• **SELECTED EXCERPT**:
Monday Open Question: what do you need to do to get a neuroscience job? (Updated)

Awhile back I asked for help obtaining information on people who had gotten a faculty job in 2016 – 2017. And it worked! With a lot of help, I managed to piece together a list with more than 70 people who had gotten faculty jobs during this last year! I am sure it is incomplete (I keep getting new tips as of ten minutes ago…) but it is time to discuss some of the interesting features of the data.

First, the gender ratio: there are 44 men on the list to 33 women (57%). Over at the neurorumblr, 62% of the people on the Postdoc List were men which is roughly the same proportion.

To get more data, I focused on faculty hires who had a Google Scholar profile – it made it much easier to scrape data. It was suggested that people in National Academy of Sciences or HHMI labs may have a better chance of getting a faculty job. Out of the 51 people with a Google Scholar profile, 4 were in both NAS/HHMI labs, 8 were in HHMI-only labs, and 4 were in NAS-only labs.  Only one person who as in a HHMI/NAS lab in grad school went to a non-HHMI/NAS lab. People also suggested that a prestigious fellowship (HHWF, Damon Runyon, Life Sciences, etc.) It is hard to tell, but there didn’t seem like a huge number of these people gaining a job last year.

The model organisms they use are:

(15) Humans

(13) Mouse

(6) Rat

(4) Monkey

(3) Drosophila

(3) Pure computational

+ assorted others

Where are they all from? Here is the distribution of institutions the postdocs came from (update: though see the bottom of the post for more information):

 

In case you hadn’t noticed, this is a pretty geographically-concentrated pool of institutions. Just adding up schools that are in the NYC+ area (NYC-itself, plus Yale and Princeton), the Bay Area, Greater DC (Hopkins + Janelia), and ‘those Boston schools’. I’m not sure this accurately represents the geographic distribution of neuroscientists.

• **SUPPLIED INFORMATION**:
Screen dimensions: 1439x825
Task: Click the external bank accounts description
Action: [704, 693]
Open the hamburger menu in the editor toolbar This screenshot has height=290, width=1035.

• **SET TASK 1**:
Give each named category in the model organism tally from the post about getting a neuroscience faculty job, with its count, leaving out the catch-all entry at the end.
• **SET TASK 2**:
In the post about getting a neuroscience faculty job, how many of the faculty hires had a Google Scholar profile?

• **EXERCISE RESPONSE 1**:
Humans (15)
Mouse (13)
Rat (6)
Monkey (4)
Drosophila (3)
Pure computational (3)

• **EXERCISE RESPONSE 2**:
51